Examining each substance factor individually revealed unique features. The cannabis factor was moderately defined by the two withdrawal symptoms (D6, D7) and A6 (staying away from school/missed appointments). Hazardous use (A1) and having physical or psychological consequences (A4) were not good indicators of cannabis liability, having lower loadings than other symptoms. Liability for sedatives was highly defined by staying away from school and missing appointments (A6) and having social consequences (A3), but like cannabis, was not defined by hazardous use (A1). The stimulant factor had large loadings for legal consequences (A2) and staying away from school/missing appointments (A6). However, stimulant liability was not indexed highly by using when doing something important (A5), physical or psychological consequences (A4) or inability to stop using or quit (D2).

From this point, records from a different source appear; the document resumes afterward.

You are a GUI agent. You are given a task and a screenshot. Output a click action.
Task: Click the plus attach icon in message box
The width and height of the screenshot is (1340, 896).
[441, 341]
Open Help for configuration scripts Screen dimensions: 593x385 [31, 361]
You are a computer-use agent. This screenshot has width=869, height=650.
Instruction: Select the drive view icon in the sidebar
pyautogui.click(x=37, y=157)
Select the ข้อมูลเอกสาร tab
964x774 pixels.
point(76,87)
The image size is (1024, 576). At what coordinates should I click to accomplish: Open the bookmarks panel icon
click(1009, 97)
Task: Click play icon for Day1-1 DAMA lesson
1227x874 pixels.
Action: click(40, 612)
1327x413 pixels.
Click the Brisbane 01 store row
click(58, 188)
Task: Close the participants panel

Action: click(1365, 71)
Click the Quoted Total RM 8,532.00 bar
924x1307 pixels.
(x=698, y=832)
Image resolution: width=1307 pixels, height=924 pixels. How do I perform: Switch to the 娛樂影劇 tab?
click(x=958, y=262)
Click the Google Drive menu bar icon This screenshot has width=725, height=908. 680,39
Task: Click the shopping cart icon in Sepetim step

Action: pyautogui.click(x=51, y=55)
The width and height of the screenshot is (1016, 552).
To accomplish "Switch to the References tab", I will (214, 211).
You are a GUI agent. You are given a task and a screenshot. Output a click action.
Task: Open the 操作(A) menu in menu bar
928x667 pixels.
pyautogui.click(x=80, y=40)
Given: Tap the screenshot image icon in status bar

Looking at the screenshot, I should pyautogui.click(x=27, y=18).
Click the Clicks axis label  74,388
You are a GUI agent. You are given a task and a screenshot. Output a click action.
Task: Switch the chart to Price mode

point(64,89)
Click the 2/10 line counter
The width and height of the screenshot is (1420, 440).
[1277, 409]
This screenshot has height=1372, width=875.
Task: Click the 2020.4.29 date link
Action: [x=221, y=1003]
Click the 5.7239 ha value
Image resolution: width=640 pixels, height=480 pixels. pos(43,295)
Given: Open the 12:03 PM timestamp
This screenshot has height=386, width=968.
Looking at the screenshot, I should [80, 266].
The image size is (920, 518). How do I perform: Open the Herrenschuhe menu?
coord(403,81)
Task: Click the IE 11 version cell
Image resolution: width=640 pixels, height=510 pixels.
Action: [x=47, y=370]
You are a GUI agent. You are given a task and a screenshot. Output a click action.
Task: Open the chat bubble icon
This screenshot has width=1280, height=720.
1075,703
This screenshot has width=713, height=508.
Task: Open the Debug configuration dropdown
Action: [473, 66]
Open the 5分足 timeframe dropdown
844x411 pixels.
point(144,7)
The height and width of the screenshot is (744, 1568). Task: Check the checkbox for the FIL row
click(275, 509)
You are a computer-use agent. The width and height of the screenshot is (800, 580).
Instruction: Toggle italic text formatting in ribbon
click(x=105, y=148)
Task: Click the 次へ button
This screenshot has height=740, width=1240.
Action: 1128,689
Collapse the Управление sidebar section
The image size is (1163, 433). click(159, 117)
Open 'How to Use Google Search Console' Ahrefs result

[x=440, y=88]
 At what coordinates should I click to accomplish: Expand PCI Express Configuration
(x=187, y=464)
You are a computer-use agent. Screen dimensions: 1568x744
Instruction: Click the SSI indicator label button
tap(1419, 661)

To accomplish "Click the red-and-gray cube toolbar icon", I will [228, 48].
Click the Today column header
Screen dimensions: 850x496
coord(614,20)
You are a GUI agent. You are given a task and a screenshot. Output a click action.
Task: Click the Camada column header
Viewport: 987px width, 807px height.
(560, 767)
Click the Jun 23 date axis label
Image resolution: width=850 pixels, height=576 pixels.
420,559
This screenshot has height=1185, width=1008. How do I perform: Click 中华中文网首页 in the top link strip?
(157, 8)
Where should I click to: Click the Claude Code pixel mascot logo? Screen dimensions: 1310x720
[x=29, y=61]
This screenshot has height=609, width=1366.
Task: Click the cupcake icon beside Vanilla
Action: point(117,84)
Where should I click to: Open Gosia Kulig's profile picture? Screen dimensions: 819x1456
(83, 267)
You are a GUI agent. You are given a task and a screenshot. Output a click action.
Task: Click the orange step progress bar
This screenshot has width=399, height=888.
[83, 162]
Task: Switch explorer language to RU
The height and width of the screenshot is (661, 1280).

Liability to cocaine SUD is highly defined by the tolerance (D5) and withdrawal symptoms (D6 and D7) as well as using longer than thought or planned (D1). It was not measured well by being unable to stop or cut-down on use (D2). Opioid liability was highly indexed by social (A3) and physical and psychological consequences (A4) and was moderately indexed by the tolerance and withdrawal symptoms (D5-D7). Hallucinogen liability was highly defined by using more or longer than intended (D1) and feeling sick when cutting down/stopping (D6), but was not defined well by hazardous use (A1) and physical or psychological consequences (A4). These findings must be interpreted in the light of the misuse symptom factor loadings.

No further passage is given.